-- Opening Marker --
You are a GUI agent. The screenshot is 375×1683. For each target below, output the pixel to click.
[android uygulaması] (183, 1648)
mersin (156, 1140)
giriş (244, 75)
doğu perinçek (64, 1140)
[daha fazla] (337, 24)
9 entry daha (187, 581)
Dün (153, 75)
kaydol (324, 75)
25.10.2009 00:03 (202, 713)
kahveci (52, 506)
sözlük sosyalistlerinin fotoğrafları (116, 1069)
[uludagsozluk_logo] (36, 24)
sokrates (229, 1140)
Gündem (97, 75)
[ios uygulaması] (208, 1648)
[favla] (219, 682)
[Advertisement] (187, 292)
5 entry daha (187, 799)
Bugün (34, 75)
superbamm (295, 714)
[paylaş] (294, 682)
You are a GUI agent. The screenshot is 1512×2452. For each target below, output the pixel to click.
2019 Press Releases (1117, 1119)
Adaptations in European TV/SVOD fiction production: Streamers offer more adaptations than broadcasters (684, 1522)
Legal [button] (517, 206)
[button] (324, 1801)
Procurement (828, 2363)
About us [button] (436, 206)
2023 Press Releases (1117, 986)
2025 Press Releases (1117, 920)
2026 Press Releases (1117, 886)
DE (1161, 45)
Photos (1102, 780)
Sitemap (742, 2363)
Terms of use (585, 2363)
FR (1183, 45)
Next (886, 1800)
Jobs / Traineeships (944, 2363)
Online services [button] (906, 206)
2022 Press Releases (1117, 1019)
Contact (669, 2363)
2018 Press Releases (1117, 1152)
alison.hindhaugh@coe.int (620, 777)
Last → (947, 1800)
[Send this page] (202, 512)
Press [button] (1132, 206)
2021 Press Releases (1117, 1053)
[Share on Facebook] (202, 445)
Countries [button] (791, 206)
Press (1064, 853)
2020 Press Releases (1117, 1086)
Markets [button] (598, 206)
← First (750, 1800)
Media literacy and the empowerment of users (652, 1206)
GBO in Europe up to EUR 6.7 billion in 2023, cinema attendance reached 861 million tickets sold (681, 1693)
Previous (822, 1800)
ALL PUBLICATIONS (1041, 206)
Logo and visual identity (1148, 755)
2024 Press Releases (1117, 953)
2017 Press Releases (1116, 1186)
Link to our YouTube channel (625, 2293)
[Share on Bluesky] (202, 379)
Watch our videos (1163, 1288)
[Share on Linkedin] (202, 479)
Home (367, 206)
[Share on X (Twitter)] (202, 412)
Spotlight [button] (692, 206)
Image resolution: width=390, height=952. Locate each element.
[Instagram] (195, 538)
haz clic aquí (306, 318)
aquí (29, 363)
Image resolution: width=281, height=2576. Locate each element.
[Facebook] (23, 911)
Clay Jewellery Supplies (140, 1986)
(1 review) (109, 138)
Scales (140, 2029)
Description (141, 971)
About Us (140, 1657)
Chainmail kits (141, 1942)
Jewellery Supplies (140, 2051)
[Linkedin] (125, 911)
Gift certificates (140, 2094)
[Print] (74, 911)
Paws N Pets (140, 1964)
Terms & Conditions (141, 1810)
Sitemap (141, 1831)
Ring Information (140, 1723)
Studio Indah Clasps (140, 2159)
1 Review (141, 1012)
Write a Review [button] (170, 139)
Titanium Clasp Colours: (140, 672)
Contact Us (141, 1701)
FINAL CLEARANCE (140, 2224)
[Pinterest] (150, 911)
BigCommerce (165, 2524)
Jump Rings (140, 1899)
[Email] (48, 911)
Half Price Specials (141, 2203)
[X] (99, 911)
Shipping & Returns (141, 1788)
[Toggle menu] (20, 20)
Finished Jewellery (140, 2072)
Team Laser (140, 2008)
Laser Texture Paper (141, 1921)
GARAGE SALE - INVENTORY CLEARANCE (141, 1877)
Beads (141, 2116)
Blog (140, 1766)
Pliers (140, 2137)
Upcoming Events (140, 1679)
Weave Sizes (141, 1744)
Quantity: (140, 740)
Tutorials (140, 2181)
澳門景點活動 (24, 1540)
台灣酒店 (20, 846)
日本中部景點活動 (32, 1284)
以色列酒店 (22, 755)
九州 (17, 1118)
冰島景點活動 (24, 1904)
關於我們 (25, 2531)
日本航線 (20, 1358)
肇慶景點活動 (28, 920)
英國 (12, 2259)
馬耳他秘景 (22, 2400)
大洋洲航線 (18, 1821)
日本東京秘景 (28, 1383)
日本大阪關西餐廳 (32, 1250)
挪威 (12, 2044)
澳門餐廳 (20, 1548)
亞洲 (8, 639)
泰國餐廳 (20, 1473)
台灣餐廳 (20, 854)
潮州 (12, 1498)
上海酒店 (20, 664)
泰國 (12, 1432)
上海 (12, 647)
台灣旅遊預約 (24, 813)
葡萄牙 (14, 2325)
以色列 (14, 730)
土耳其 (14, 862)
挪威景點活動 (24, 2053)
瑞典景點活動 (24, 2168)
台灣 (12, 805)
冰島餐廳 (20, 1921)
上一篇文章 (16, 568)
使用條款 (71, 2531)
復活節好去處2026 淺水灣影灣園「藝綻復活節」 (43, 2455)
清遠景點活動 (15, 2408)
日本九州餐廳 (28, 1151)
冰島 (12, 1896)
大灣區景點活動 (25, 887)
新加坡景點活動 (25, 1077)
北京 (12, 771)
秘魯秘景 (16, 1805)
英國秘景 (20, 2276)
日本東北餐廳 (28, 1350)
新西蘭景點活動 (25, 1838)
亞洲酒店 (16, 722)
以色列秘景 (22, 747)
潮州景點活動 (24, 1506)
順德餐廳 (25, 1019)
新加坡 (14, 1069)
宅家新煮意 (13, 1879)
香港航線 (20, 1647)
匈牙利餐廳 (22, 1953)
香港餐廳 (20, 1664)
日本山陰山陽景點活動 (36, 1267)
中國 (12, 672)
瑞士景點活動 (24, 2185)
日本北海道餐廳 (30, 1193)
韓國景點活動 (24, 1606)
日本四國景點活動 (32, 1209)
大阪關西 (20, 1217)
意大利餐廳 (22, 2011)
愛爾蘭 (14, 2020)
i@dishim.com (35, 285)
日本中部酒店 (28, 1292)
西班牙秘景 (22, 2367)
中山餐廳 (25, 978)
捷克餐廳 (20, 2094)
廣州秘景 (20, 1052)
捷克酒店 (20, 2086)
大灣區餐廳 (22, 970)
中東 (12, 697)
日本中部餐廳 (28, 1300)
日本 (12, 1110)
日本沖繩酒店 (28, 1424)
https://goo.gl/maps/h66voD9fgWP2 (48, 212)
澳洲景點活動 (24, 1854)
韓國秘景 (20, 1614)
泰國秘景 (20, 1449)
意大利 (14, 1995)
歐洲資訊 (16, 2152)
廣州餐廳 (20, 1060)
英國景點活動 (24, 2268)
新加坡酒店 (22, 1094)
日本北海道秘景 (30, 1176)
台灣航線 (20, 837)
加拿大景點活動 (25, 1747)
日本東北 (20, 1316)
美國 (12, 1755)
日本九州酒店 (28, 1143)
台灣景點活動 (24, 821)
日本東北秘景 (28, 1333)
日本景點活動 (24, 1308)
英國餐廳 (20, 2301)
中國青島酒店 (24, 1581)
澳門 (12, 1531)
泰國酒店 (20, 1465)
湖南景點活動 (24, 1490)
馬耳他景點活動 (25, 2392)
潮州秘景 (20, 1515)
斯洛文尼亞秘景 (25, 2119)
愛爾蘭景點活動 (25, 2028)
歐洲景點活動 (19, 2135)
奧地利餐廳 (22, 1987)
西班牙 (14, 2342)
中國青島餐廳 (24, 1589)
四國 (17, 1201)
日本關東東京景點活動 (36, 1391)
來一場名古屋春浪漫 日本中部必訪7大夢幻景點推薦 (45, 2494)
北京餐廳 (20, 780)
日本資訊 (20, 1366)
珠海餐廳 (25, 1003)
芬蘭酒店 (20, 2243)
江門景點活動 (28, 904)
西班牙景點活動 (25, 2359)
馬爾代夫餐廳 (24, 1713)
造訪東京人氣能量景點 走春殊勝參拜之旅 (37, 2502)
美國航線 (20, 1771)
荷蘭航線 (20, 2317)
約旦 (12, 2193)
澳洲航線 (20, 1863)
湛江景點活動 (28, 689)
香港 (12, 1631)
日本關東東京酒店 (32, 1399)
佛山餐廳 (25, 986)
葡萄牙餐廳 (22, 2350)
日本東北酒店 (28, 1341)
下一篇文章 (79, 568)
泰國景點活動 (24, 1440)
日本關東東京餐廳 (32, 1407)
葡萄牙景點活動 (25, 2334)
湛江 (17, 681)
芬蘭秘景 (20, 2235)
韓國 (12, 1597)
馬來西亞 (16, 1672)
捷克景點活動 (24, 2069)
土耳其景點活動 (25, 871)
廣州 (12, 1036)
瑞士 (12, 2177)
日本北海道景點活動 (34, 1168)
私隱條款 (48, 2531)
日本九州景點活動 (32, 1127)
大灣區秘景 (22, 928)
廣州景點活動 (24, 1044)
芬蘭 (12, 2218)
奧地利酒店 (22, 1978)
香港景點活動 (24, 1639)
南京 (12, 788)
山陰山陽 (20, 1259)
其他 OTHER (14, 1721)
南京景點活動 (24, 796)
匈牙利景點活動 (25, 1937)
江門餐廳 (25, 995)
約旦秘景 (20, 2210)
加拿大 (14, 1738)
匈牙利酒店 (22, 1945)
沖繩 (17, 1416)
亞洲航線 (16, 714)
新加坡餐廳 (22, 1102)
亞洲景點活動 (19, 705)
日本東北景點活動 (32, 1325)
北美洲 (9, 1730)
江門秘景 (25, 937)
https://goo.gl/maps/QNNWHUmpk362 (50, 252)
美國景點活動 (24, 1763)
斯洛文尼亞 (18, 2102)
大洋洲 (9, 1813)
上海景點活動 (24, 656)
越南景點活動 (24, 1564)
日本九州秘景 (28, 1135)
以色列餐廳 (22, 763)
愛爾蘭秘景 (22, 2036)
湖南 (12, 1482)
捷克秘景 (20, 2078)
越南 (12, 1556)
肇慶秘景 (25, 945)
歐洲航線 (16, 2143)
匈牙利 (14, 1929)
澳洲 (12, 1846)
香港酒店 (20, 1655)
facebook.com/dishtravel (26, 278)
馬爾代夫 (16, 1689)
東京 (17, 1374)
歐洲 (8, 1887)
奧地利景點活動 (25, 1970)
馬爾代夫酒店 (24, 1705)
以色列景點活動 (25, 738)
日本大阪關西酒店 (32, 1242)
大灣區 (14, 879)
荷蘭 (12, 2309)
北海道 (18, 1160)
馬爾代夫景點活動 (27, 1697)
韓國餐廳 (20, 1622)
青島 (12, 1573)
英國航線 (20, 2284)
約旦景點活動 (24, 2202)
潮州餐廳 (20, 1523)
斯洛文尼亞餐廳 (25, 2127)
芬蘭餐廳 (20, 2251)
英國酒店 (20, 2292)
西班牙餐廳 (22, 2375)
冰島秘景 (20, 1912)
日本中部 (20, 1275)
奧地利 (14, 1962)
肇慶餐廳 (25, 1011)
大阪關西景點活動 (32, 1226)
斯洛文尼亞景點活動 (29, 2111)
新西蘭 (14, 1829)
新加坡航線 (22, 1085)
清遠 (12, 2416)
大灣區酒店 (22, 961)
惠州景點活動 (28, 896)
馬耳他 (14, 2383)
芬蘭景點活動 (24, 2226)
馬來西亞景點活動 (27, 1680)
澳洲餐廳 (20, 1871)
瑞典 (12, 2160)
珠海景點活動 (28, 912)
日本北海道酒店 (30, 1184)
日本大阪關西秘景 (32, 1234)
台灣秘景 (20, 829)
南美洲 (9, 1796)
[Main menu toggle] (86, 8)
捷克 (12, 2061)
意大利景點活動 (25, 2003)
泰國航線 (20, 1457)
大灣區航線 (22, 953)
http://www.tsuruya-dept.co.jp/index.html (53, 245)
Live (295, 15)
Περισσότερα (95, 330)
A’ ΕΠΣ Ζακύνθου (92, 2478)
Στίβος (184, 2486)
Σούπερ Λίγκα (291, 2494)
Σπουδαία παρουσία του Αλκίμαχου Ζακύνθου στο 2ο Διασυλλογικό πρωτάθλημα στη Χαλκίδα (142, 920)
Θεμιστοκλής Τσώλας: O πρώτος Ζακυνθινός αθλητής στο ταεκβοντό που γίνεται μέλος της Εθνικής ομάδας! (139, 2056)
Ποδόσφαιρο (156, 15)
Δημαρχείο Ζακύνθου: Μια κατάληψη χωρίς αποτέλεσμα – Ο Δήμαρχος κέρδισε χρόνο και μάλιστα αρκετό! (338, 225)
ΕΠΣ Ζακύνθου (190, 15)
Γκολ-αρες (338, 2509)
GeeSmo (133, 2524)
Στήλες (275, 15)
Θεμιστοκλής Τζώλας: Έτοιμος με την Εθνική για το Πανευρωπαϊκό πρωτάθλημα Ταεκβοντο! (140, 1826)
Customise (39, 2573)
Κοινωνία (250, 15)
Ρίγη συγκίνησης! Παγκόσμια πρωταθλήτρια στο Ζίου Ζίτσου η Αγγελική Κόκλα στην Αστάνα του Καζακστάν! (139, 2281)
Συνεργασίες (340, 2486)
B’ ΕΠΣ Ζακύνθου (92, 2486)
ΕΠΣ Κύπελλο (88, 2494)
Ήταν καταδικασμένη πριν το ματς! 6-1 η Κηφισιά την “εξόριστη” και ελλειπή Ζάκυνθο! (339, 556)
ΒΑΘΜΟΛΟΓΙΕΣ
-- Closing Marker --
What to work on: Extract the lines of the preceding material that run from the line with "日本北海道酒店 (30, 1184)" through the line with "Στίβος (184, 2486)", inclusive, reproducing them exactly and adding nothing.

Reply:
日本北海道酒店 (30, 1184)
日本大阪關西秘景 (32, 1234)
台灣秘景 (20, 829)
南美洲 (9, 1796)
[Main menu toggle] (86, 8)
捷克 (12, 2061)
意大利景點活動 (25, 2003)
泰國航線 (20, 1457)
大灣區航線 (22, 953)
http://www.tsuruya-dept.co.jp/index.html (53, 245)
Live (295, 15)
Περισσότερα (95, 330)
A’ ΕΠΣ Ζακύνθου (92, 2478)
Στίβος (184, 2486)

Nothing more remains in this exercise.